With his racist rhetoric, Trump also managed to make the world believe that he was responsible for building the 700-mile wall along the 2,000-mile border stretching between the United States and Mexico. In reality, it was a collective effort, which was started Bill Clinton, who erected a wall between San Diego and El Paso. An immigration agent named John, who has been patrolling the 267-mile-stretch between Texas and Arizona for 24 years, says that wall has been strengthened over time. “It is getting higher and higher, and the materials are better,” he explained.
Like all his predecessors since Reagan, Biden also campaigned for president with big promises to address the immigration problem — a message that reached Latino voters. In his first week in office, he announced his intention to regularize millions of undocumented immigrants. But it’s not just Republican opposition that has prevented him from taking action. While he began his term by signing three decrees to reverse Trump’s executive orders, he has preferred to avoid the thorny issue in his more than two years in office. It’s an issue that doesn’t sit well even with Democrats, who continue to try to square the circle i.e. humanize immigration management while showing a strong hand. Mayorkas defined this conundrum well: “we are a nation of immigrants, and we are a nation of laws.”
Biden’s biggest contribution to the border debate has been to end Title 42, and strengthen Title 8. But this move has received criticisms from both sides of the debate: for some, it is too soft, for others, like activist Mónica Ramírez, it is too harsh. “The Biden administration constantly asks immigrants to use legal pathways, but those who seek to reach the United States lack the tools to understand how to navigate those pathways,” Ramírez, the president of the NGO Justice for Migrant Women, explained in an email. “[Biden’s policies] focus too much on creating ways for migrants to integrate into the workforce, without allowing them to become citizens. In addition, this design has traditionally favored men, which has contributed to the rise of the percentage of undocumented women. The immigration system is broken from the start, because it was never designed to favor the most vulnerable.”

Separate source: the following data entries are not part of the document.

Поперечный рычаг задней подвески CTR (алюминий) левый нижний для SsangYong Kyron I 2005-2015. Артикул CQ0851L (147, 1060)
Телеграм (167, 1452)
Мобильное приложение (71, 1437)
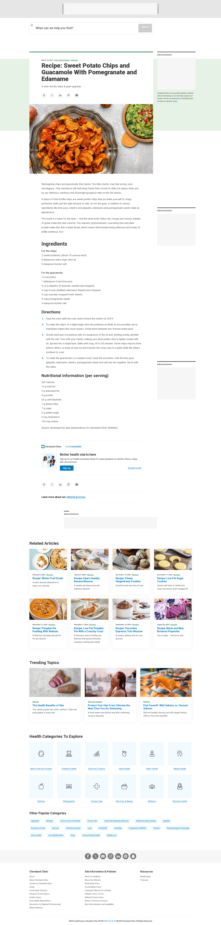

The immigration problem dates back to at least the presidency of Dwight Eisenhower (1953-1961), who deported 1.8 million immigrants as part of Operation Wetback, a sweeping deportation campaign named after a derogatory term for foreign nationals, most commonly Mexicans.
For Oscar Leeser, the Democratic mayor of El Paso, the key to solving the crisis is cooperation. “Congress has to find a way to reach an understanding. Because this is a national problem, not just a problem for the four border states. It would be a good idea to improve collaboration with countries of origin and streamline procedures, especially those for obtaining the work permit. They [migrants] come to our streets wanting to earn money in a decent way, why not let them?”
For Selee, it’s just a question of simple math: “On the one hand, we have a huge shortage of workers and the legal ways to enter the country are clearly not up to those needs. It is an economic matter, but also a demographic one: the American population is a rapidly aging population.”